MATERIAL FOR THIS TASK

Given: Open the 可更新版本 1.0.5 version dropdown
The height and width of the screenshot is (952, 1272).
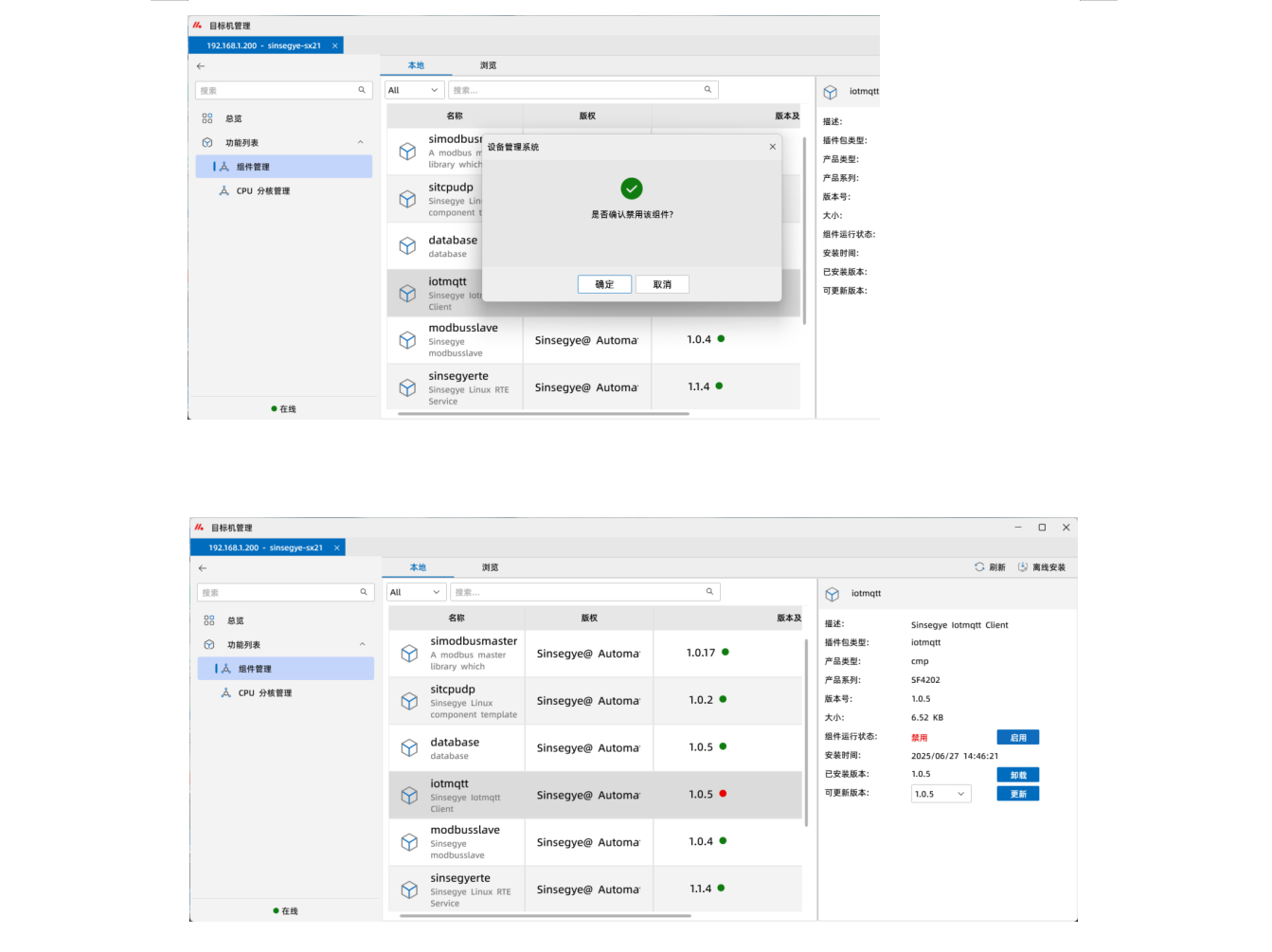Looking at the screenshot, I should (x=941, y=794).
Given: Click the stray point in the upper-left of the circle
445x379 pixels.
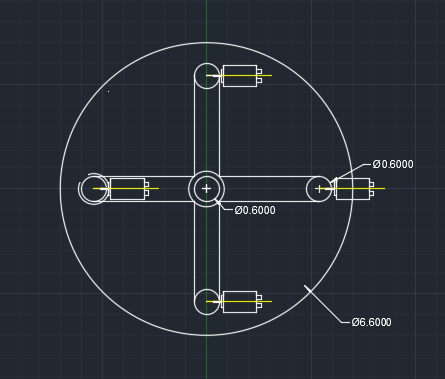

TASK BRIEF
Your job is to transcribe the records exactly and in full. Pictures are not part of the copy.

OUTPUT FOR THIS TASK
Given: Open the 可更新版本 1.0.5 version dropdown
The height and width of the screenshot is (952, 1272).
Looking at the screenshot, I should (x=941, y=794).
Given: Click the stray point in the upper-left of the circle
445x379 pixels.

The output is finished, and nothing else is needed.